Un niño que leyó a Tintín y ensayó sus golpes con Bruce Lee

ELECCIONES GENERALES 2008

El candidato a la reelección participaba en tertulias nocturnas con su padre

22 feb 2008 . Actualizado a las 10:37 h.

Todas las mañanas del 6 de enero, durante los años en los que los Reyes Magos aún hacían una parada encima del desaparecido bar Monterrey, en la leonesa avenida de José Antonio, el pequeño José Luis (Valladolid, 1960) y su hermano mayor Juan amanecían con un libro de Tintín en la ventana. Las historias del conservador Hergé, al contrario del popular Mortadelo, marcaron a una generación. La de esos hijos de familias ilustradas que navegan ahora entre los cuarenta y los cincuenta. Ahí encaja Papes, apodo con el que sus amigos bautizaron al gordito niño Zapatero.

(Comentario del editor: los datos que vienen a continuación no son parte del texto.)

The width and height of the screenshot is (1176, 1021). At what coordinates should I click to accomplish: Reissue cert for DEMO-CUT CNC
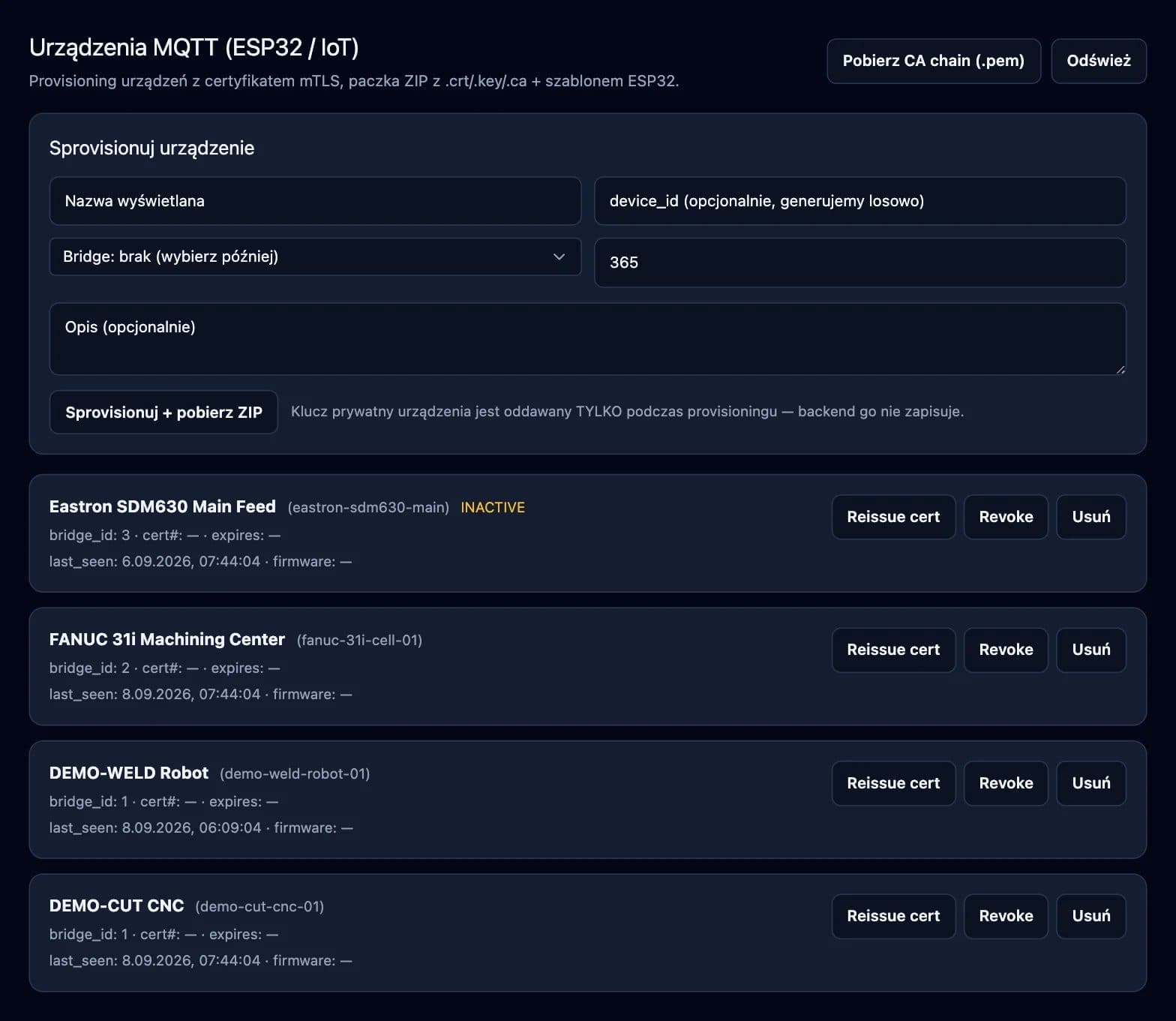click(893, 916)

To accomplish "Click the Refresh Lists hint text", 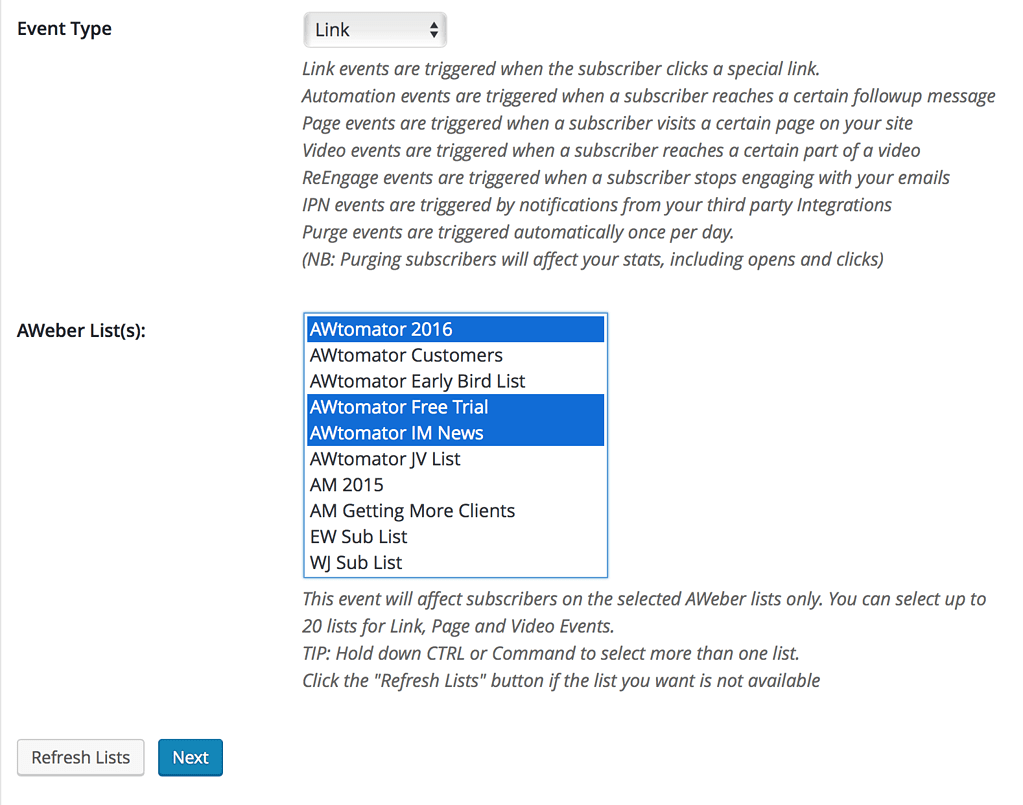I will coord(561,681).
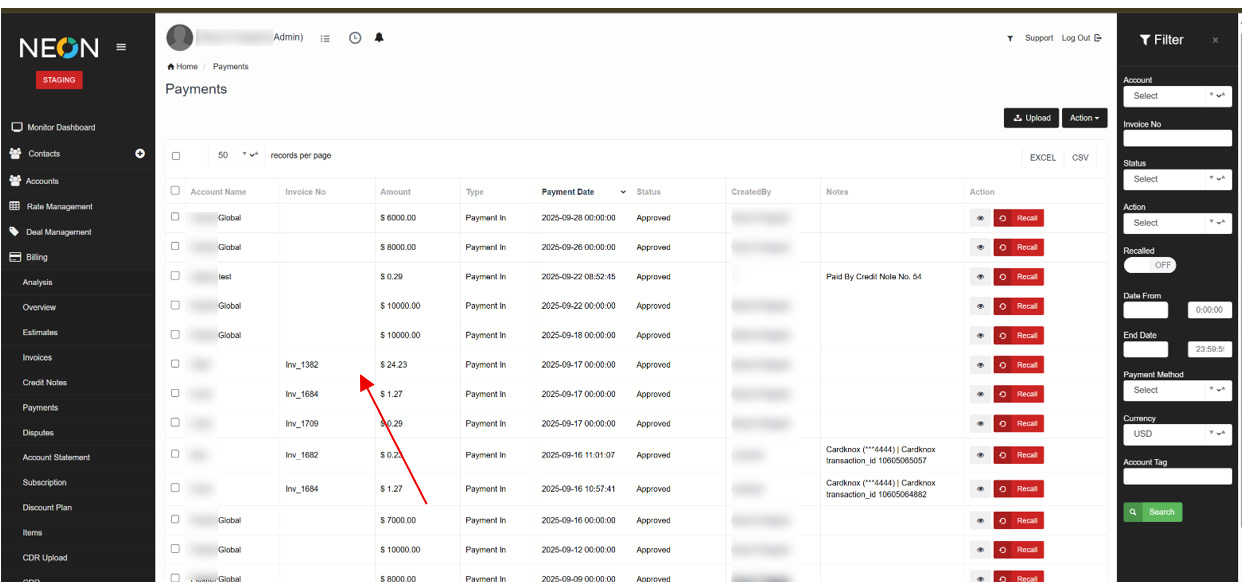
Task: Expand the Status filter dropdown
Action: pos(1177,179)
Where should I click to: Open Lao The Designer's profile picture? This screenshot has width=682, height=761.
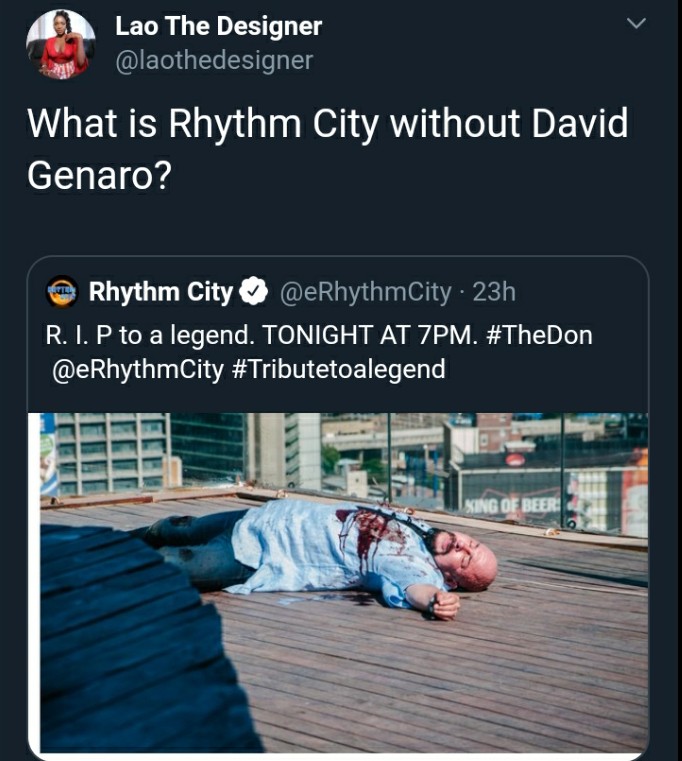(x=61, y=44)

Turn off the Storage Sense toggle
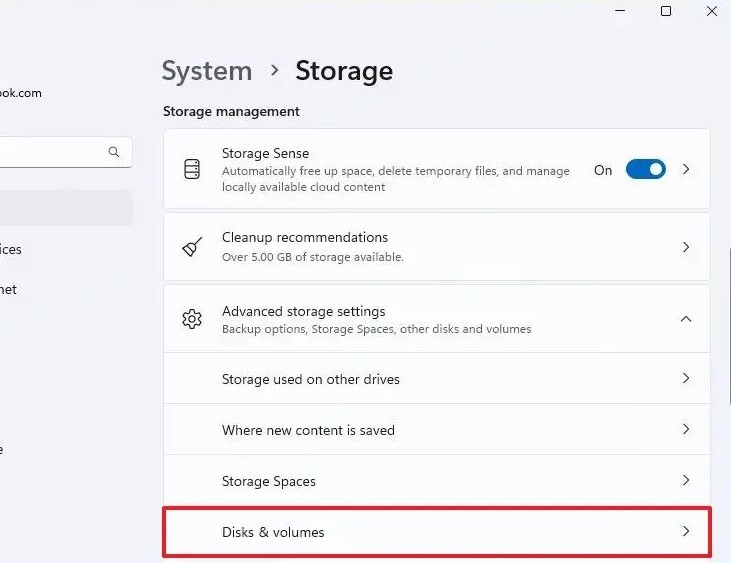click(645, 170)
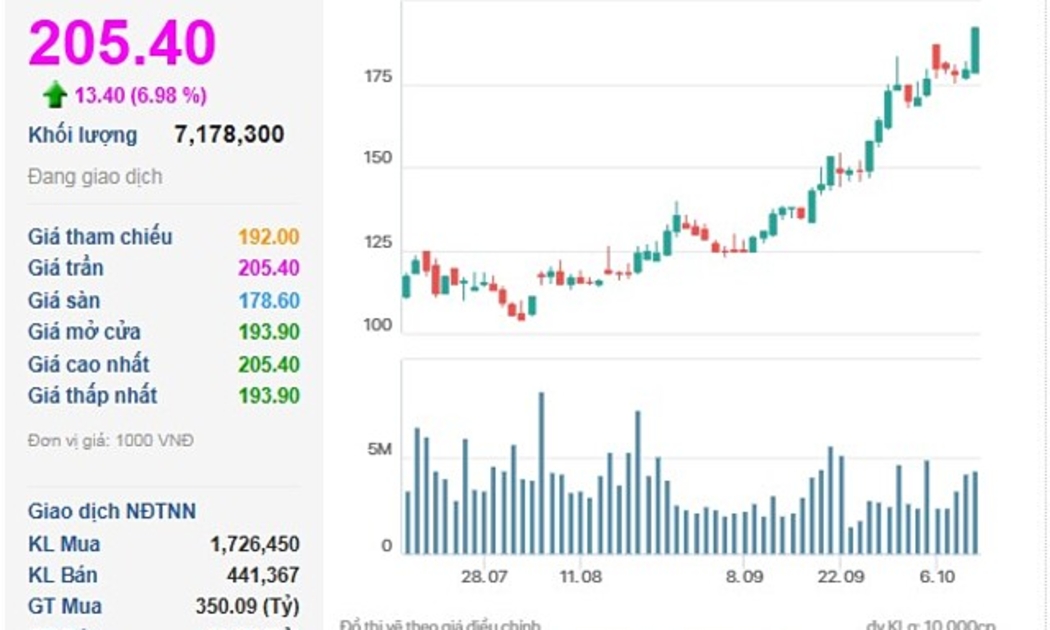1050x630 pixels.
Task: Click the 7,178,300 volume figure
Action: click(x=229, y=135)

Las tertulias con su hermano y su padre, abogado de izquierdas con despacho en el centro de León, para hablar de política y literatura, fueron forjando a cincel la personalidad de Zapatero. Un hombre frío, tranquilo, calculador, alguien que mide sus tiempos, algo en lo que coinciden sus allegados. A dar golpes, fueran de efecto o no, lo instruyó el maestro Bruce Lee. Por él se aficionó al kárate, pero tuvo que conformarse con un modesto cinturón verde.

Fue en aquellos foros caseros en los que Tintín dio paso a Borges y Ortega, unas clases durante las que profundizó en la figura de su abuelo paterno, el capitán Juan Rodríguez Lozano, fusilado en agosto de 1936 por mantenerse fiel al Gobierno de la República, y que contribuyó al pedigrí político de Zapatero. Más leve fue la impronta del abuelo materno. Médico pediatra, hombre liberal y comprador habitual de Abc hasta ver el tratamiento que el diario dio al levantamiento del general Pinochet contra Salvador Allende. Lo poco que logró el abuelo Faustino en sus fiestas de cumpleaños fue que Zapatero se enfundara en un disfraz.

Lo que no ahondó en él, salvo a la hora de elegir contraer matrimonio por la Iglesia, fue la extrema religiosidad de su abuela materna. Tampoco le dejó muescas en su historial su paso por el colegio de las Discípulas de Jesús. En ese centro, donde estudió entre los cuatro y los nueve años, se ganó la fama de niño bueno, obediente, piadoso, listo, aplicado e inteligente. La ternura y la afectividad fueron herencia de su madre, la mujer que muchas noches le leyó capítulos del Quijote.

A los diez años, tras hacer la primera comunión, entra ya en el Colegio Leonés, el único privado no religioso de la ciudad. Una de sus profesoras cuenta en la biografía de Óscar Campillo que «parecía un adulto, como un poco viejo para su edad». Esa imagen que daba dentro del aula cambiaba al salir al exterior. Los que lo conocieron bien aseguran que era chico de andar en pandilla por la calle, de bromear con ironía.